Cardiotoxicity evaluation of two-drug fixed-dose combination therapy under CiPA: a computational study.

Abstract

The Comprehensive In Vitro Proarrhythmia Assay (CiPA) evaluates drug-induced torsade de pointes (TdP) risk, with qNet commonly used to classify drugs into low-, intermediate-, and high-risk categories. While most studies focus on single-drug effects, 2-drug fixed-dose combination (FDC) therapy is widely used for cardiovascular disease management. We aimed to develop the CiPA-based methodology to predict adverse effects of FDC therapy.
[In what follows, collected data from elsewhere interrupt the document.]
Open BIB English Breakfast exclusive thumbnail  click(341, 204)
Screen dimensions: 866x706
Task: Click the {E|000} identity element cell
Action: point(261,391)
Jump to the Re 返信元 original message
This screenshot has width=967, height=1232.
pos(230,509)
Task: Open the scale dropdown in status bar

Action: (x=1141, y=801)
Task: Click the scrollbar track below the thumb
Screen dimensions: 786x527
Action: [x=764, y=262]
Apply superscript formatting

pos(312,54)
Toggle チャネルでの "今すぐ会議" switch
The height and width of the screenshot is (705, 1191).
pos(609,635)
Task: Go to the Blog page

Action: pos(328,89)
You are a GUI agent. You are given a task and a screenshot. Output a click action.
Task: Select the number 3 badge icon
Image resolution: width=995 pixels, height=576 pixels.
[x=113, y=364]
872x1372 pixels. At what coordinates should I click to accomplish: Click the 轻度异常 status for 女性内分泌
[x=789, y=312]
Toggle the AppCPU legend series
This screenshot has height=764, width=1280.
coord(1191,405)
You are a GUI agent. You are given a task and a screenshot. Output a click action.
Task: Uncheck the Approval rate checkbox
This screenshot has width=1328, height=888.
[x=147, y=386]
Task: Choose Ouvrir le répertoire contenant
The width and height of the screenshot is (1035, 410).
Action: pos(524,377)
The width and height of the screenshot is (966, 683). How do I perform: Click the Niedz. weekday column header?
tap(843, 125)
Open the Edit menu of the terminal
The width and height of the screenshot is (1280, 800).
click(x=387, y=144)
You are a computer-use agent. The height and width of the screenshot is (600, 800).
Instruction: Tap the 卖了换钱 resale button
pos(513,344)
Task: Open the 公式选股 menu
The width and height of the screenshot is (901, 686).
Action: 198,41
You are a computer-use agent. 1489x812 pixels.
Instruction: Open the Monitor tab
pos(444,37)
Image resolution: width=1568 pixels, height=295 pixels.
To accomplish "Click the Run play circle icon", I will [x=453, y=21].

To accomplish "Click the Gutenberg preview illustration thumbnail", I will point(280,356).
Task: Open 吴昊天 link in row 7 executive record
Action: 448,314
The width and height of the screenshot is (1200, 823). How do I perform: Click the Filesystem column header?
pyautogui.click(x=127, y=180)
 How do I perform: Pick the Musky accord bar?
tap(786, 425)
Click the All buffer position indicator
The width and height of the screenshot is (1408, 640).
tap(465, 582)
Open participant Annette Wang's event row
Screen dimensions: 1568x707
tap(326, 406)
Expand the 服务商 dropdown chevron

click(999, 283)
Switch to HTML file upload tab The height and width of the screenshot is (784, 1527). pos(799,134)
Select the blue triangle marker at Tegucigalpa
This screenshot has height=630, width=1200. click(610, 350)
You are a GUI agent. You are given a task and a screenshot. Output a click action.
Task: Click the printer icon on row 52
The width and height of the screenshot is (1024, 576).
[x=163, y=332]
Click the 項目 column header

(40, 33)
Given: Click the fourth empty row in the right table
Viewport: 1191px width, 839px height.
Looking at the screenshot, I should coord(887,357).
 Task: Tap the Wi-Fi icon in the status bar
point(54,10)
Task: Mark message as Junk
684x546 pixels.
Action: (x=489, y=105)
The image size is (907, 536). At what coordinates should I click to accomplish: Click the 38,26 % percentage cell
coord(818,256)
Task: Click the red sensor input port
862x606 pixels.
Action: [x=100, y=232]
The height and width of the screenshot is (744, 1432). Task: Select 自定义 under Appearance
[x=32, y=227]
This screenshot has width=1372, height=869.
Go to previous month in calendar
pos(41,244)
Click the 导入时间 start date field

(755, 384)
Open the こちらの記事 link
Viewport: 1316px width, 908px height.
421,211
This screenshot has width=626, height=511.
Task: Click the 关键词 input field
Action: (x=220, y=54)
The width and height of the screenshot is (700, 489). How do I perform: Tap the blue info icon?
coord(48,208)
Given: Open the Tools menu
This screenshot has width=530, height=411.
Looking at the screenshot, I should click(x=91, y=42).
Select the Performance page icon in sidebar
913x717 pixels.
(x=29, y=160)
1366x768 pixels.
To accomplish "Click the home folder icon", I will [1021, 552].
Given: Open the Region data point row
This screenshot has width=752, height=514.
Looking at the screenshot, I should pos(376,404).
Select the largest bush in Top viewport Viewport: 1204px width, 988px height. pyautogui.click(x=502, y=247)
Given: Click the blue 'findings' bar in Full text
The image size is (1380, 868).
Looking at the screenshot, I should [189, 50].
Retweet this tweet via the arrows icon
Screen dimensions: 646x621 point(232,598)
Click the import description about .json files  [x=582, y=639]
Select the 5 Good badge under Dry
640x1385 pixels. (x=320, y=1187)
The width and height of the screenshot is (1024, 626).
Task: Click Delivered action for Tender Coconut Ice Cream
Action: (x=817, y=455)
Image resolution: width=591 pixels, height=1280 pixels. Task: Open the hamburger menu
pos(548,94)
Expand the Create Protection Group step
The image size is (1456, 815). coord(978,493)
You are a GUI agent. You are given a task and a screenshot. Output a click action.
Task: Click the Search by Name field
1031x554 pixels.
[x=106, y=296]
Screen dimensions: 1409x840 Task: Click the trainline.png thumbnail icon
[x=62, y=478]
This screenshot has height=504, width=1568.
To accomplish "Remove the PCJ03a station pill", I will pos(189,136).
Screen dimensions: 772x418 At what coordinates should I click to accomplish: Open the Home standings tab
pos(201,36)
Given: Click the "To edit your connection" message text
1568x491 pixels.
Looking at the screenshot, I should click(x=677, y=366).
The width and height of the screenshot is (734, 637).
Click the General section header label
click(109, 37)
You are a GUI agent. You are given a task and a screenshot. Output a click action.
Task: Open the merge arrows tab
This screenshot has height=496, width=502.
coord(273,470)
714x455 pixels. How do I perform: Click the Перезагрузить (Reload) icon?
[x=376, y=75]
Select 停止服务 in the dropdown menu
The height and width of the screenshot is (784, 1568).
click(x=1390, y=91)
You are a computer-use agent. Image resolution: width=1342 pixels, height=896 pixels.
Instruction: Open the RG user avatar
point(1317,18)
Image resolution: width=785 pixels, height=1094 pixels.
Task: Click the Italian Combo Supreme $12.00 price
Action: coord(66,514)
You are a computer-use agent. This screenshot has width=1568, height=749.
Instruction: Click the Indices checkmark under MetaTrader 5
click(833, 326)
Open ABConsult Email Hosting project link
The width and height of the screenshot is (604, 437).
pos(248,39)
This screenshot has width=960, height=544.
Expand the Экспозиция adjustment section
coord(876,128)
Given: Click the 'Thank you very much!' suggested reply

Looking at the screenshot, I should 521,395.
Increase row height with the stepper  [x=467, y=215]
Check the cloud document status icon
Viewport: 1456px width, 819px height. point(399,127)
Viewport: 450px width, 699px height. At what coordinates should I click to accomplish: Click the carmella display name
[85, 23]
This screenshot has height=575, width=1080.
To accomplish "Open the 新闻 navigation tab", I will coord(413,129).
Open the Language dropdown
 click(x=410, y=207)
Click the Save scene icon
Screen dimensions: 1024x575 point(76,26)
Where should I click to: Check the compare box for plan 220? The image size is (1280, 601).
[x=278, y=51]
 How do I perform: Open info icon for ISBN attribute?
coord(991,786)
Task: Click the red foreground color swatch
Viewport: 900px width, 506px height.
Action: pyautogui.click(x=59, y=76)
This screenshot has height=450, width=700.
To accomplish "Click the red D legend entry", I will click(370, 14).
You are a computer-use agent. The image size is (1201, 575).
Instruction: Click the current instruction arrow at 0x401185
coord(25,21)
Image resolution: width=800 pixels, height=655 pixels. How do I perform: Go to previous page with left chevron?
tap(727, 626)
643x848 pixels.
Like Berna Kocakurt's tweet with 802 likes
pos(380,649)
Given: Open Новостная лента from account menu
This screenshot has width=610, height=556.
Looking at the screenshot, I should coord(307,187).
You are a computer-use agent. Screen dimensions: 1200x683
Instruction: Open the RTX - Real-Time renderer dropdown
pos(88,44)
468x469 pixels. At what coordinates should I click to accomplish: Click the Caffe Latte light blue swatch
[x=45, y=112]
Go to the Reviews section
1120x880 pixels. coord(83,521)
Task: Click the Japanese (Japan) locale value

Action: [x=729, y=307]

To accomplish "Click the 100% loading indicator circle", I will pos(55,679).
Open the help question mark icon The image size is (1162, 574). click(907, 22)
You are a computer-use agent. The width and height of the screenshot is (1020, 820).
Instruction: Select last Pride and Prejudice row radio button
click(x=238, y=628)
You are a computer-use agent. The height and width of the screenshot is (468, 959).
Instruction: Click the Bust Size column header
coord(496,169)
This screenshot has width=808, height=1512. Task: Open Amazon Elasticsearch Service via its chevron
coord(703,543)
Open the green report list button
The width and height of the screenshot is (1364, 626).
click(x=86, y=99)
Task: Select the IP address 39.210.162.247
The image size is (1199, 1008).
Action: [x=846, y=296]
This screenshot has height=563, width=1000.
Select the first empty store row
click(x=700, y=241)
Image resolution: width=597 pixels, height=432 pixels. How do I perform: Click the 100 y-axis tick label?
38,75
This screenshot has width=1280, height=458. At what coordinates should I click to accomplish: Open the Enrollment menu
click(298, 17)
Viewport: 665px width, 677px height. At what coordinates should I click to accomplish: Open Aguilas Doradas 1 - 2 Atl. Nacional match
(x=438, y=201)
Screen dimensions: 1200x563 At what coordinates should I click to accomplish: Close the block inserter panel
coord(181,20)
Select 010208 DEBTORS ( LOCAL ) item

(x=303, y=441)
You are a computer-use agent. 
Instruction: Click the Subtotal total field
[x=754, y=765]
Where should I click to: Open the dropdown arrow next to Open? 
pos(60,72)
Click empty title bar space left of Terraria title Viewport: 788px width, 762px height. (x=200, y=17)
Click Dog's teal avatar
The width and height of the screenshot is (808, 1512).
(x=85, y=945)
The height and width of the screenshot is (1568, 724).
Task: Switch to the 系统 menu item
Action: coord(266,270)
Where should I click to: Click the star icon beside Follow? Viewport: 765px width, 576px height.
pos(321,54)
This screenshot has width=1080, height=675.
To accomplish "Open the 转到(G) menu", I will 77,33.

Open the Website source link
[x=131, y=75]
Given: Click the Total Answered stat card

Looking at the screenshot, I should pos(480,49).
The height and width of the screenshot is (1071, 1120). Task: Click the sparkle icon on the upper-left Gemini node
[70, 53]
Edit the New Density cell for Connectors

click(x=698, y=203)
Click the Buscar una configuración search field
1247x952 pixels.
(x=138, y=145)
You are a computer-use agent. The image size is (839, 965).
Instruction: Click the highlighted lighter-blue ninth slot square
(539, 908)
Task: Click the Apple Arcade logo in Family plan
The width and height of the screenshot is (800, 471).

A human ventricular cell model was stimulated under the effects of various drug combinations from twelve well-characterized compounds suggested by CiPA at 1 to 4 maximum plasma concentration, and the qNet_avg biomarker as a function of the ratio of two drugs was used to evaluate the TdP risk of combined compounds. Results showed that high-risk and intermediate-risk drug combinations often yielded lower qNet_avg than individual drugs, suggesting increased TdP risk. Conversely, combinations involving low-risk drugs tended to reduce TdP risk by raising qNet_avg above individual drug levels. Also, we found that the interplay of some major ionic channels caused variations on qNet_avg. These findings highlight the importance of evaluating FDC cardiotoxicity to predict risks that may not appear in single-drug analysis.